• **本文**:
• • • • •
筒井康隆 讃

「ハード」な「スラプスティック」の魅力

「筒井康隆ってSF作家なの?」という声を聞くことが、たまにある。私もそれに対する明解な答えを持っているわけではないし、明解に答えようとも思わない。しかし少なくとも私が最も親しんだのは「ドタバタSF」とか「スラプスティックSF」とか呼ばれていた時代の作品群である。中でも強烈な印象を残しているのが『メタモルフォセス群島』と『ポルノ惑星のサルモネラ人間』だ。いずれも一九七〇年代半ばの作品だが、今、読み返してみてもほとんど古さは感じられない。

この二作に共通した魅力は、何と言っても登場する多くの奇々怪々な生物たちである。それが奇々怪々なだけでなく、まがりなりにも進化論的(退化論的?)にありうべき存在として説明されているところが、また痛快なのだ。スラプスティックでありながら、ハードSF的な理屈っぽさもあるという、筒井作品の中では、わりと珍しいタイプなのではなかろうか。 『メタモルフォセス群島』では核実験の影響による生物(相)の変容が、多少のギャグはあるものの、けっこうシリアスに描かれている。人間の「埋葬」という行為すら生息域の拡大に利用しようとする植物の造型は新鮮かつ衝撃的だった。現実にも植物は昆虫や鳥をはじめとする動物を、自らの繁殖にあの手この手で巧みに利用するものであり、それを知っているとこの作品はより恐くなる。
• • • • •
• **資料**:
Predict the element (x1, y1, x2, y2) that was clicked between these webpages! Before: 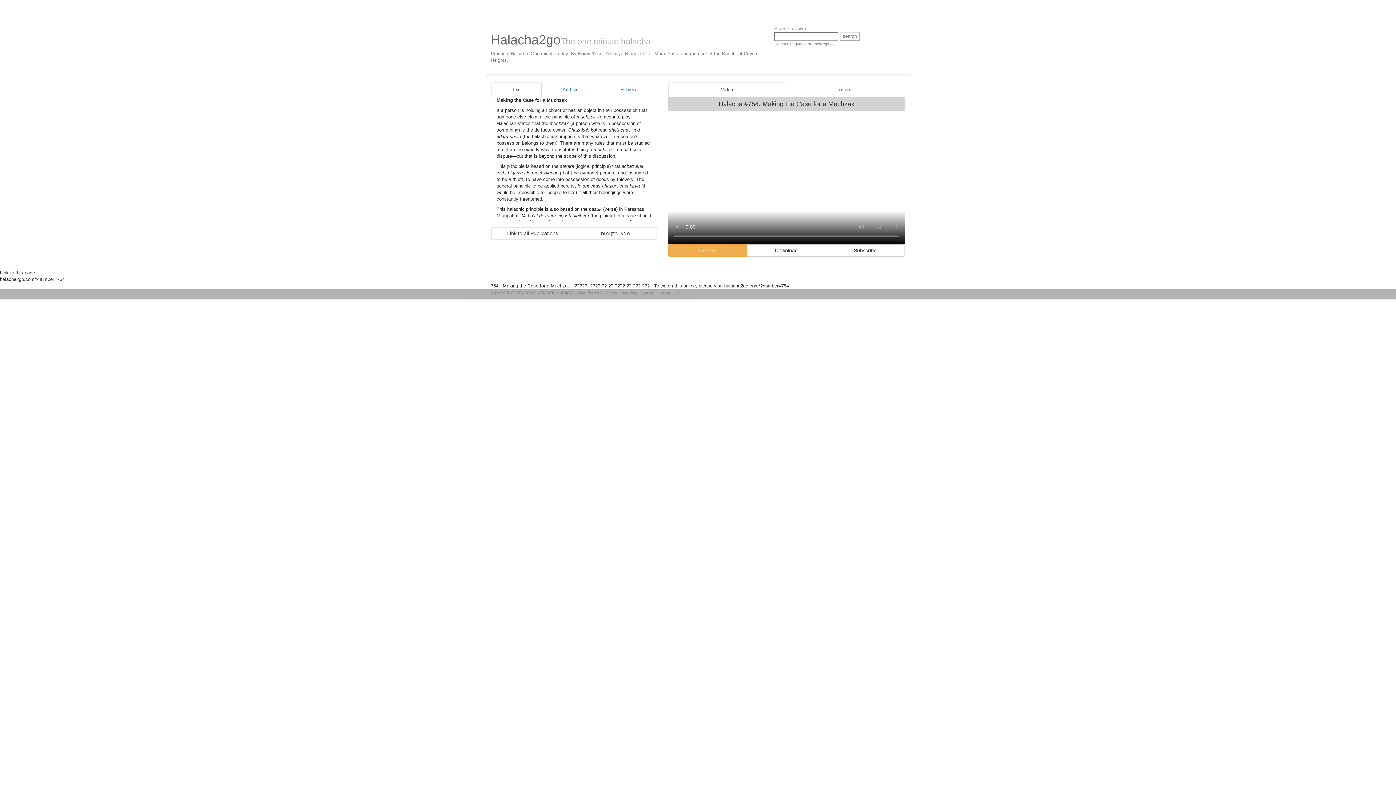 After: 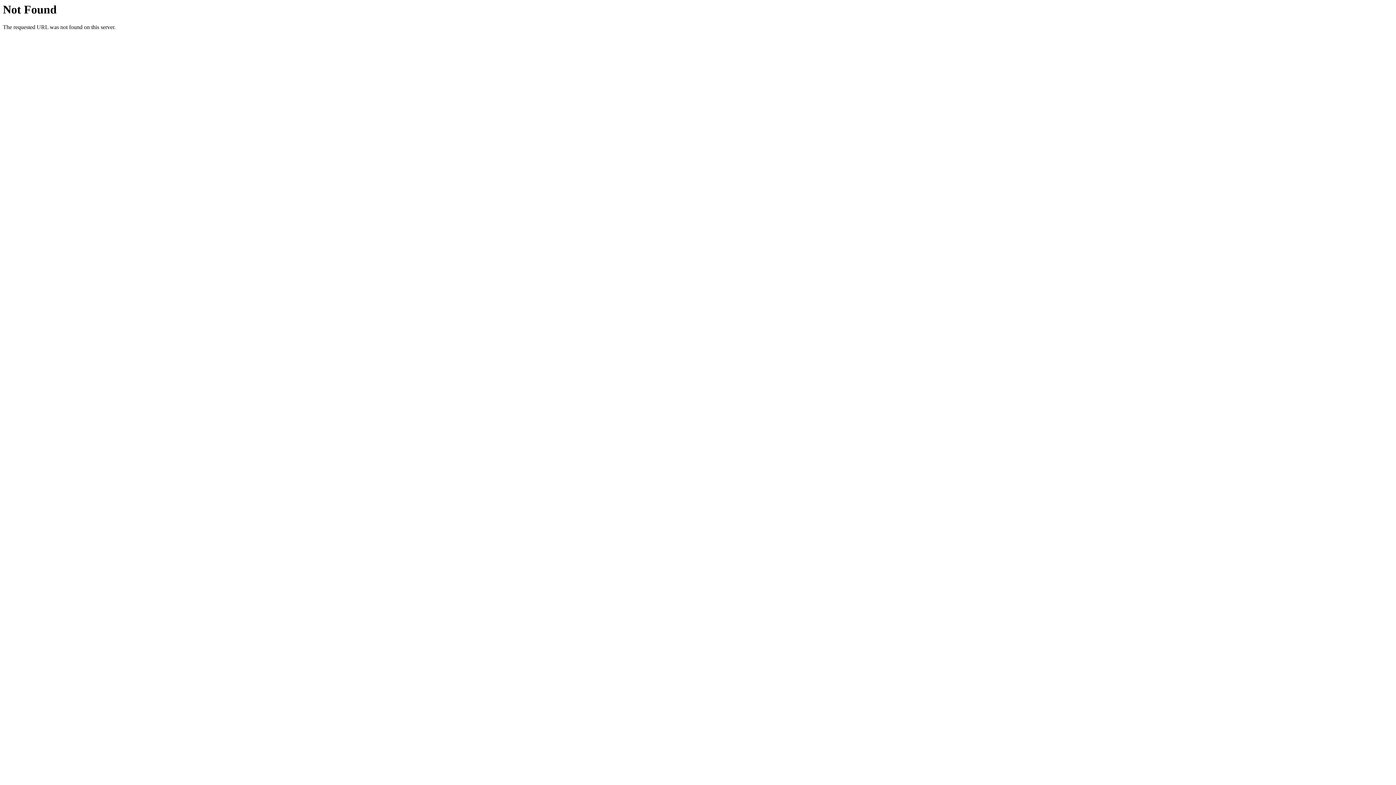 Action: bbox: (747, 244, 826, 256) label: Download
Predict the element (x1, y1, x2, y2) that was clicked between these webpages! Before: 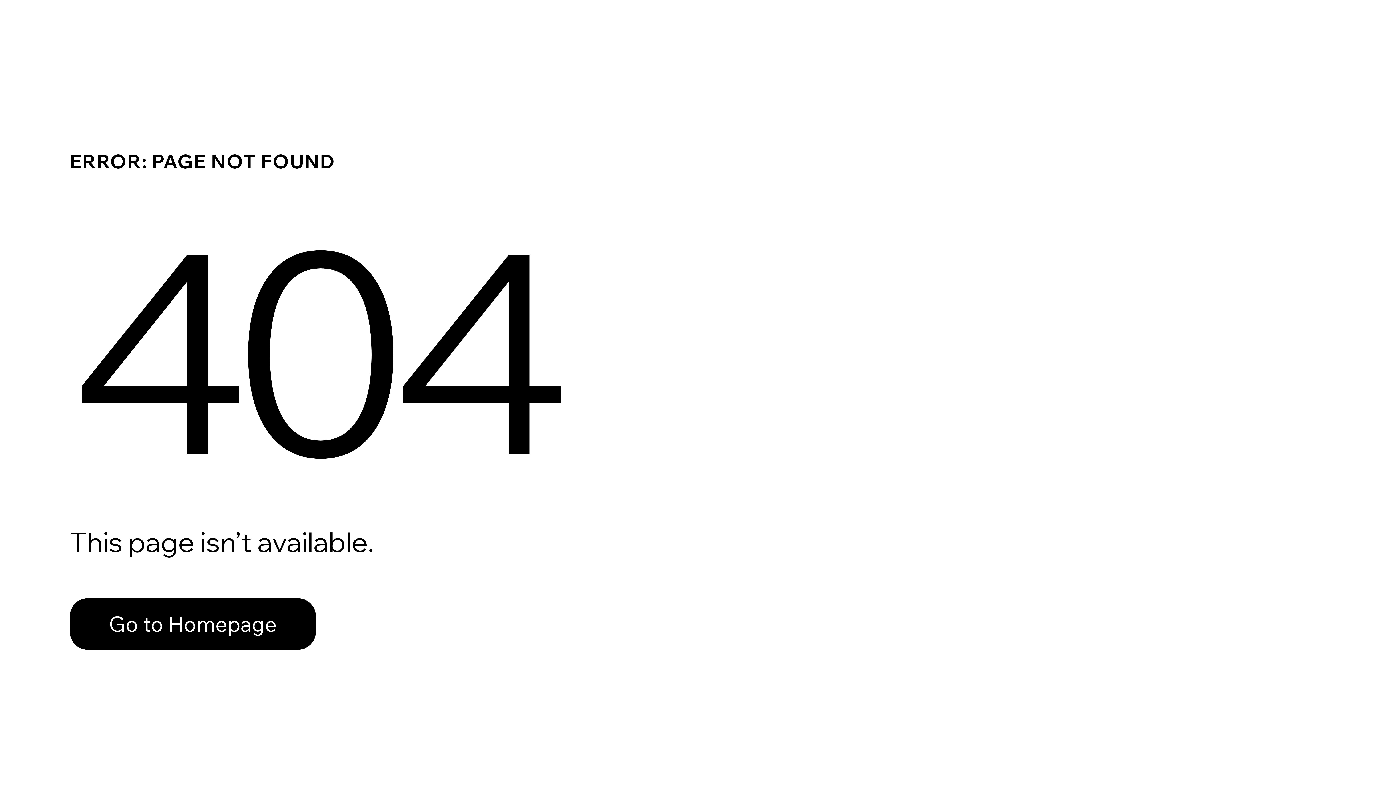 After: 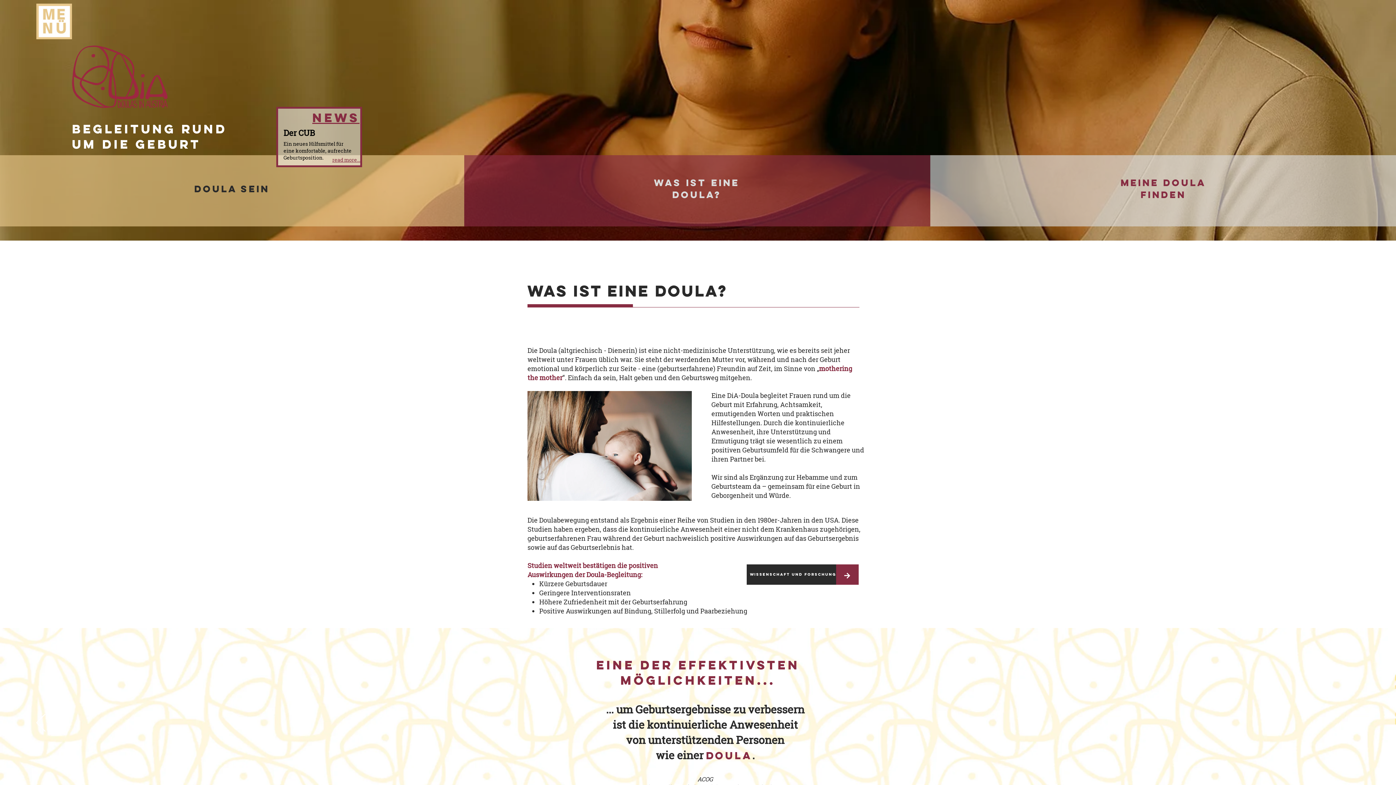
• • • • •
• **練習問題**:
**A.** 本文の「いずれも一九七〇年代半ばの作品だが、今、読み返してみてもほとんど古さは感じられない。」という一文を英語に訳してください。
**B.** 本文によれば、『メタモルフォセス群島』では何の影響による生物の変容が描かれていますか。
**C.** 次の(i)～(iii)がそれぞれ本文の内容と合っているかどうか、はい・いいえで答え、判断の根拠となる本文の言葉をそのまま引用してください。
(i) 筆者は「筒井康隆ってSF作家なの?」という問いに対する明解な答えを持っている。
(ii) 『メタモルフォセス群島』には、人間の埋葬という行為を生息域の拡大に利用しようとする植物が登場する。
(iii) 『メタモルフォセス群島』は、ギャグばかりで真剣さのない作品として描かれている。

• **解答**:
**A.** Both are works from the mid-1970s, yet even rereading them now, they hardly feel dated at all.

**B.** 核実験の影響による生物(相)の変容です。

**C.**
(i) いいえ。「私もそれに対する明解な答えを持っているわけではないし」
(ii) はい。「人間の「埋葬」という行為すら生息域の拡大に利用しようとする植物の造型」
(iii) いいえ。「多少のギャグはあるものの、けっこうシリアスに描かれている」